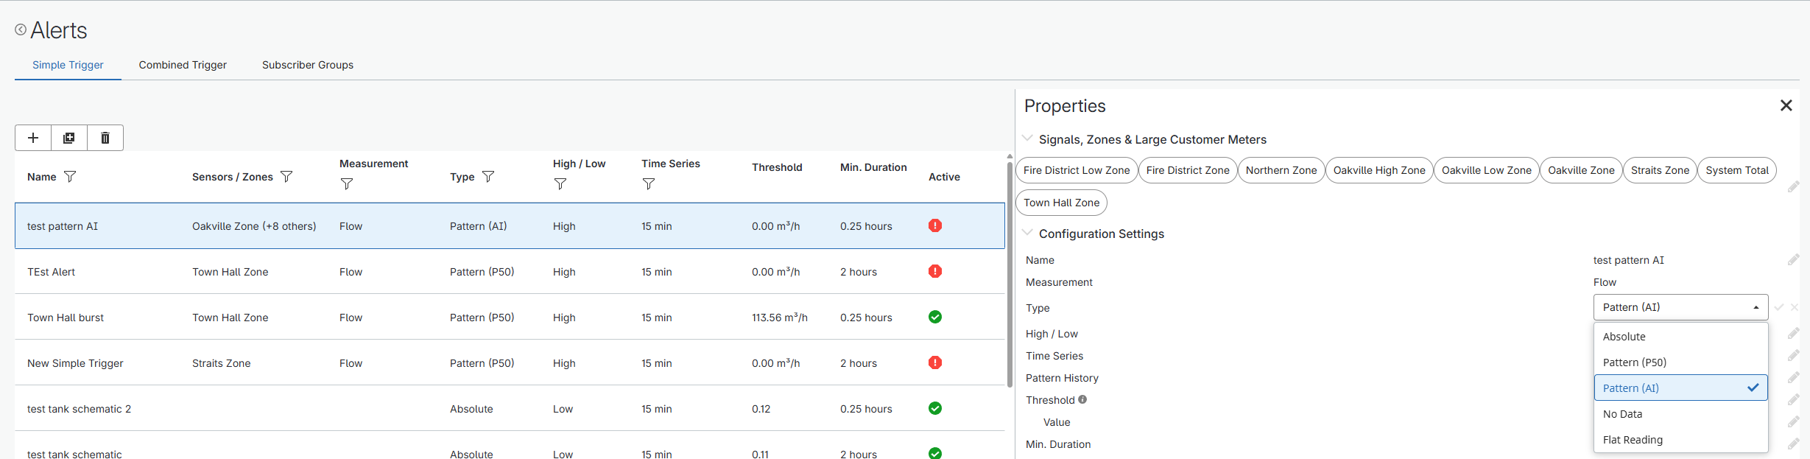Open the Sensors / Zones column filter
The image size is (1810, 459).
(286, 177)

--

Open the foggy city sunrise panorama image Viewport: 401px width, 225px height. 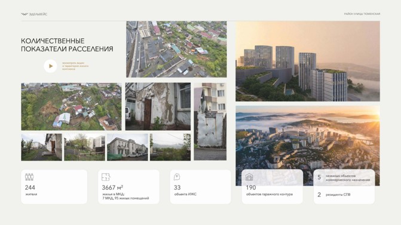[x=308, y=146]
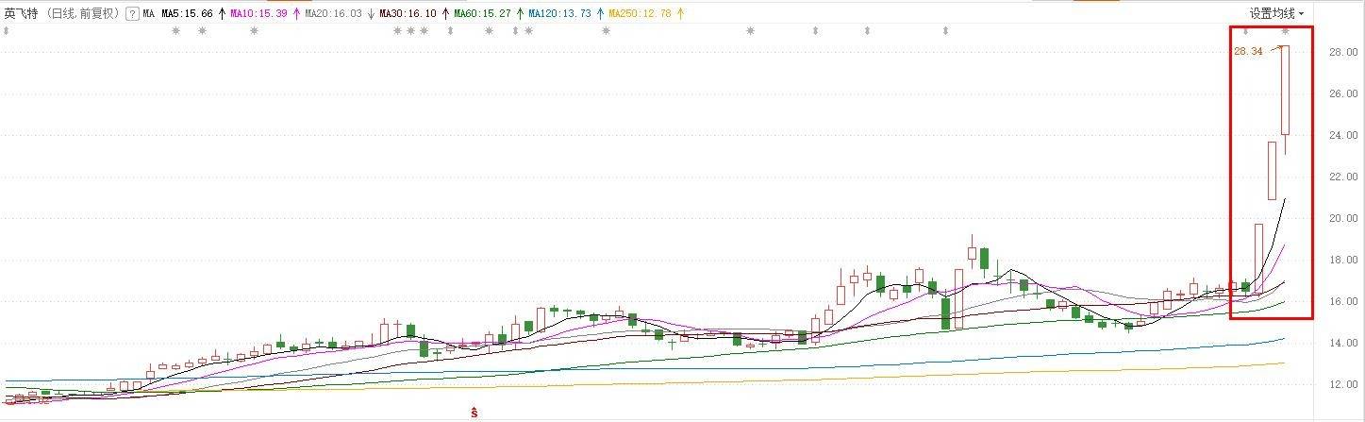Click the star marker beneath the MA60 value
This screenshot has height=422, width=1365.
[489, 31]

---

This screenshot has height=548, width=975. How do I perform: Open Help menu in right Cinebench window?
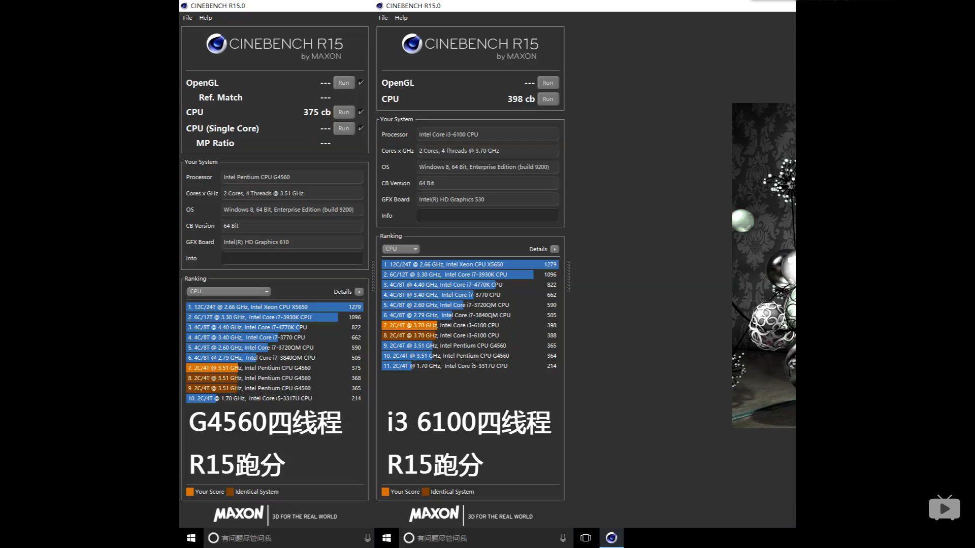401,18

*DIRECTIONS FOR THIS TASK:*
Pull out every line of the records above that contains the word "screenshot", and list those lines in order.

*RESULT FOR THIS TASK:*
This screenshot has height=422, width=1365.
This screenshot has height=548, width=975. How do I perform: Open Help menu in right Cinebench window?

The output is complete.